:: What this task involves ::
With pictures left out, set down exactly the lines from the line containing "The width and height of the screenshot is (686, 512)." through the last line of the data.

*** Opening Data for this exercise ***

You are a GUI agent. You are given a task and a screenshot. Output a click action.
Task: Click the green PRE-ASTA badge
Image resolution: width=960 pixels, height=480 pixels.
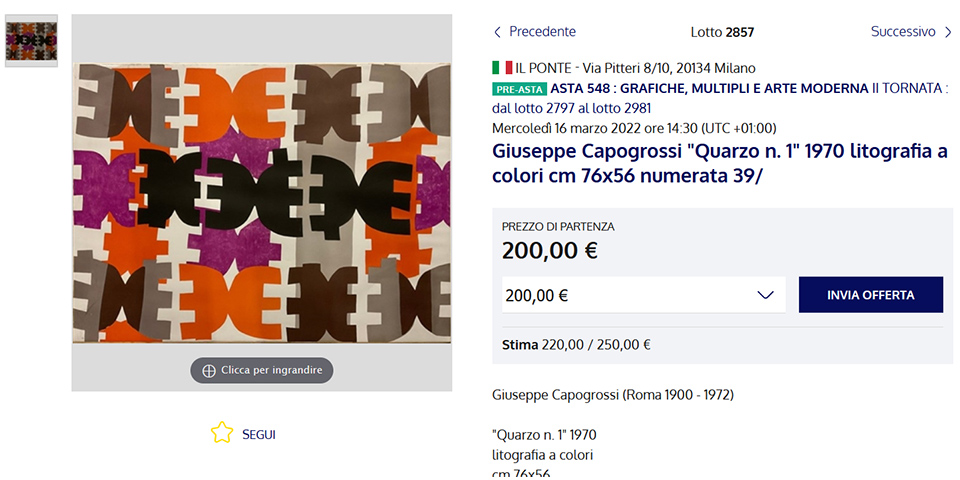pyautogui.click(x=519, y=88)
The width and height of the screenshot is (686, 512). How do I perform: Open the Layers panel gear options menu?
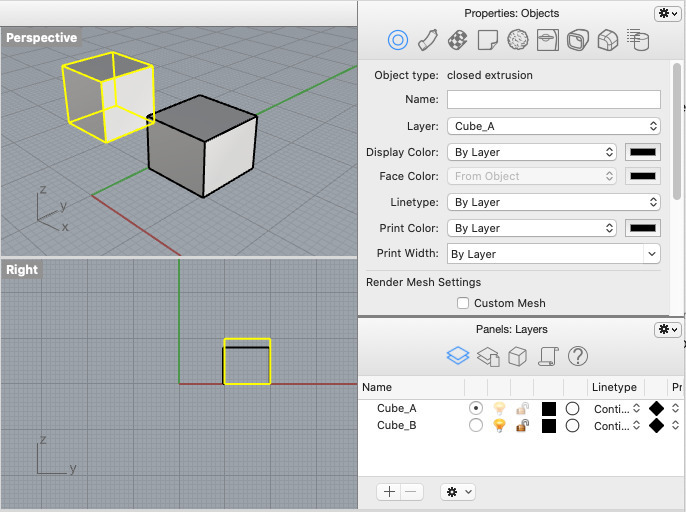click(457, 492)
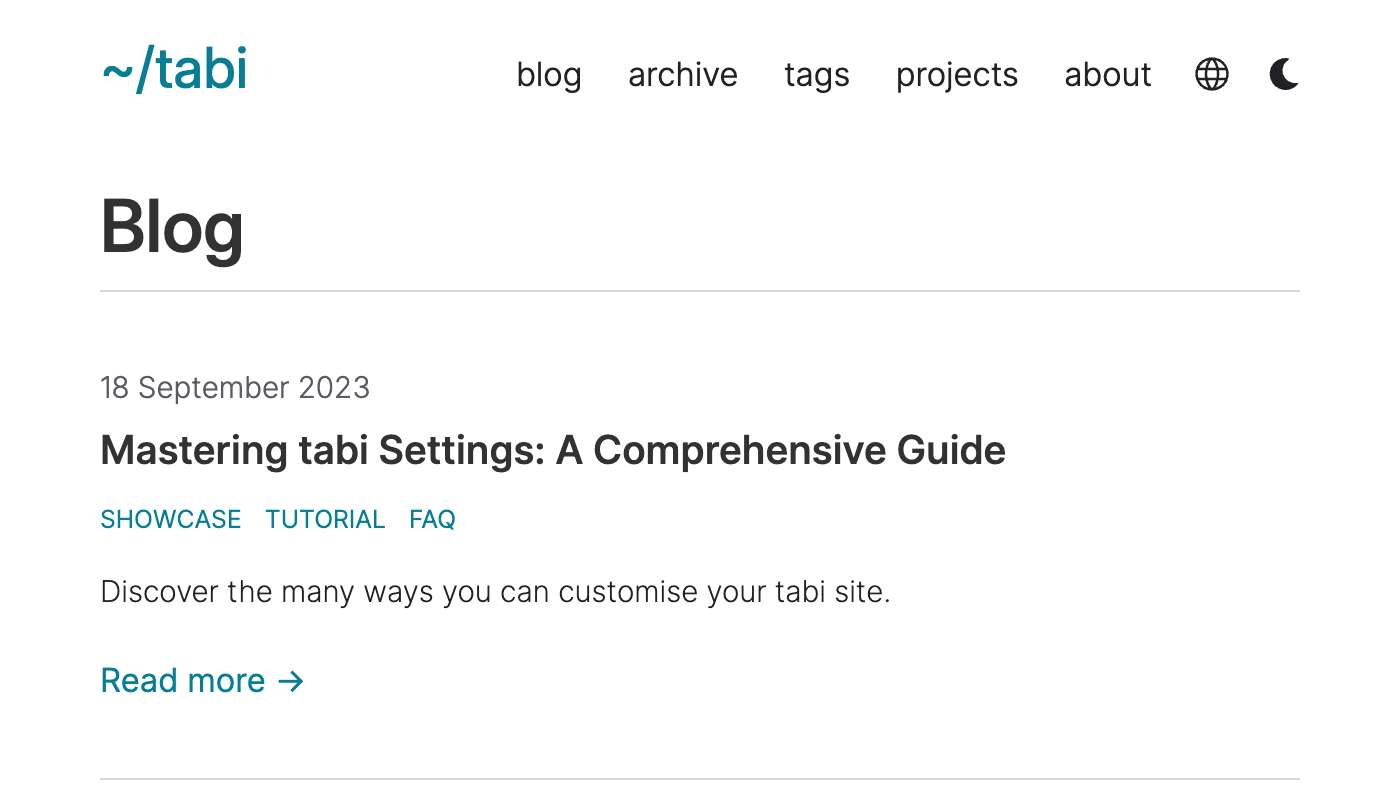Select the SHOWCASE tag
The width and height of the screenshot is (1400, 800).
pos(171,519)
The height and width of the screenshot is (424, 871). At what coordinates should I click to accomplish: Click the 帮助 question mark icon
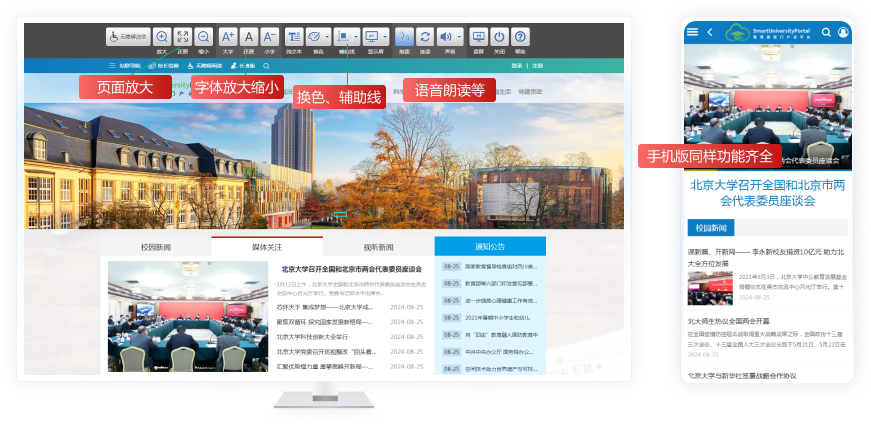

*** Closing Data for this exercise ***

:: Your solution ::
The width and height of the screenshot is (686, 512). How do I perform: Open the Layers panel gear options menu?
click(457, 492)
Select the SHOWCASE tag
The width and height of the screenshot is (1400, 800).
pos(171,519)
The height and width of the screenshot is (424, 871). At what coordinates should I click to accomplish: Click the 帮助 question mark icon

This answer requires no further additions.